Melankoli Menjelang Pagi
Pukul satu lebih sembilan belas dan pesan yang tak kunjung terbalas
Jarum jam terdengar keras
Hening mengantar berpaket cemas
Kupasrahkan pada malam, segala yang membuat muram. Andai kau tahu, kekasih kenangan membikin hati remuk redam
Pukul setengah dua, suara kereta menggigit telinga
Suara-suara kecil bertanya-tanya: aku mesti bagaimana? Apakah mencintaimu adalah kesalahan buatku?
Lirih, hati mendawamkan namamu
Hening dan pedih, rindu menuntut temu
Malam dan pohon pisang di pekarangan berbincang, menerka-nerka: mana yang lebih deras, hujan atau kenangan yang tiap malam mengguyur keheningan
kesepianku atau kepergianmu yang lebih menggigil di ingatan
Aku diam, mengeja gejala: semua tentangmu di benak tak jua reda
Mengenangmu kadang membuat lega, kadang menyesakkan dada.
Menjelang pagi, puisi berjatuhan dari langit
Sebelum mentari terbit, kukantongi satu persatu bait demi bait
Kusimpan di hati paling sempit, untuk luka yang paling sakit.
Tegal, 2022
Ngantuk
Sebelum tidur, ada yang kondur dan membaur
bersama bantal, selimut, dan kasur
Kenangan membentangkan tubuhnya tiap malam
Menyajikan kau dan serenteng kerinduan
"Jangan tidur dulu, santaplah aku", kata rindu
Betapa-pun, kekasih, mengingatmu adalah patah hati yang terus menerus aku nikmati
Sebelum lelap, ada yang hinggap:
pada senyap, pada malam-malam yang pengap.
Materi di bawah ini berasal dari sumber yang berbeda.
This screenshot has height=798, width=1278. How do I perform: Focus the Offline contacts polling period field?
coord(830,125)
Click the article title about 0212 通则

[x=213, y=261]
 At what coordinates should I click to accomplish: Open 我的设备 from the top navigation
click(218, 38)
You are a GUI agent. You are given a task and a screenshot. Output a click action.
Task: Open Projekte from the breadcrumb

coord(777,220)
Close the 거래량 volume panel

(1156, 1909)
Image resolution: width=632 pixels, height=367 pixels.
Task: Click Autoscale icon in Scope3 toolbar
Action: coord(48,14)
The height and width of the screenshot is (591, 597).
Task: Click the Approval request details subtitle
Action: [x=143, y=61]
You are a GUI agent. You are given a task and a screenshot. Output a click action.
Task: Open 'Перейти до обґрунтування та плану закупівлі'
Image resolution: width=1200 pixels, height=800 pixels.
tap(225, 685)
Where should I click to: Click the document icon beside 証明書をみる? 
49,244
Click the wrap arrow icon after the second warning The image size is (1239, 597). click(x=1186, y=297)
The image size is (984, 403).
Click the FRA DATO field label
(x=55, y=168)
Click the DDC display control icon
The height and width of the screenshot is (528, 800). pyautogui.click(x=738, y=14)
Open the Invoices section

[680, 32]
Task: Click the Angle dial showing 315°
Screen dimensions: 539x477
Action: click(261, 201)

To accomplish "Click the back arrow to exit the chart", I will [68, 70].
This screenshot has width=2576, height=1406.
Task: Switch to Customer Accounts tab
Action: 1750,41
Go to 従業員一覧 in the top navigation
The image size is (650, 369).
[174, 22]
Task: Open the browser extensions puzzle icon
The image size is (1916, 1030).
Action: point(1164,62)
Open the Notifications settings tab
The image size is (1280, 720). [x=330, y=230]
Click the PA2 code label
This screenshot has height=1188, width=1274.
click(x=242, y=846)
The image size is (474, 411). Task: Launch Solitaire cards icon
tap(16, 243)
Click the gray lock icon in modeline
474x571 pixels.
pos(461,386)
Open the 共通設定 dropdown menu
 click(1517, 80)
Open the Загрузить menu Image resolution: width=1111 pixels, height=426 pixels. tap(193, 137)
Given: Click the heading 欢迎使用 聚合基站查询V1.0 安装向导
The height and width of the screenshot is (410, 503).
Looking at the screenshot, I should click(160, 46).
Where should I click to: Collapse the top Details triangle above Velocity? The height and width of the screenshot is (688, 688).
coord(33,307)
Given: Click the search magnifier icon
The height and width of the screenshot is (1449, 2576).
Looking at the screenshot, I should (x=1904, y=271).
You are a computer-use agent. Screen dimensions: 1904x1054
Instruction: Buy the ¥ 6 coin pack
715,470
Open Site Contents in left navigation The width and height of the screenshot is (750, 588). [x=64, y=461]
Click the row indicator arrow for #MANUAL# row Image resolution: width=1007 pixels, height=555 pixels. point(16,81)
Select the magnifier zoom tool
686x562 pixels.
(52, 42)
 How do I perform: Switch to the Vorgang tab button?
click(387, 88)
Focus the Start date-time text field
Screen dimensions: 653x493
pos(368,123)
Hujan membasahi ingatan, kamar menampung lamunan, puisi menghayati ketiadaan, dan kau menanak lara di lumbung perasaan
Beritahu aku cara berdamai dengan sepi saat kau tak terjangkau oleh jemari
Lalu akan kubagi tahu kau betapa rindu adalah pahit yang mau tak mau aku telan sendiri
Pas lagi ngantuk, semua tentangmu merasuk ke hati paling lubuk.
Kekasih, di dada yang penuh hiruk pikuk, mengingatmu membuat hati sejuk.
Tegal, 2022
Nyanyian Pereda Hujan
Hujan o hujan, segaralah reda
Bawa pulang petir, angin, dan dingin
Terang teranglah, kekasihku hendak datang
Mendaur rindu yang telah usang
Hujan o hujan, tak lama lagi ia datang
Memikul segumpal kasih sayang
Kesabaran adalah payung
Cinta lebih deras dari hujan di akhir tahun
Datanglah, sayang
Singgahlah dengan sungguh
Rindu tak cukup tangguh melawan ketiadaanmu
Angin dan dingin tak kan jadi penghalang
cinta lebih hangat dari jas hujan
Hujan o hujan, segaralah reda
Biarkan kuterka:
kau atau pelangi yang lebih menyegarkan dada
Tegal, 2022
Rawamangun Tinggal Kenangan
Rawamangun dan semua yang pernah tersusun
Masih seliweran dalam lamun
Cita, cinta, dan harapan kurakit perlahan --Lebih pelan dari siput berjalan
Bertahun telah berlalu. Antara aku, kau dan per-aduan nasib. Kau memilih pulang, entah menyerah atau ada yang lebih cerah dari remangnya Jakarta.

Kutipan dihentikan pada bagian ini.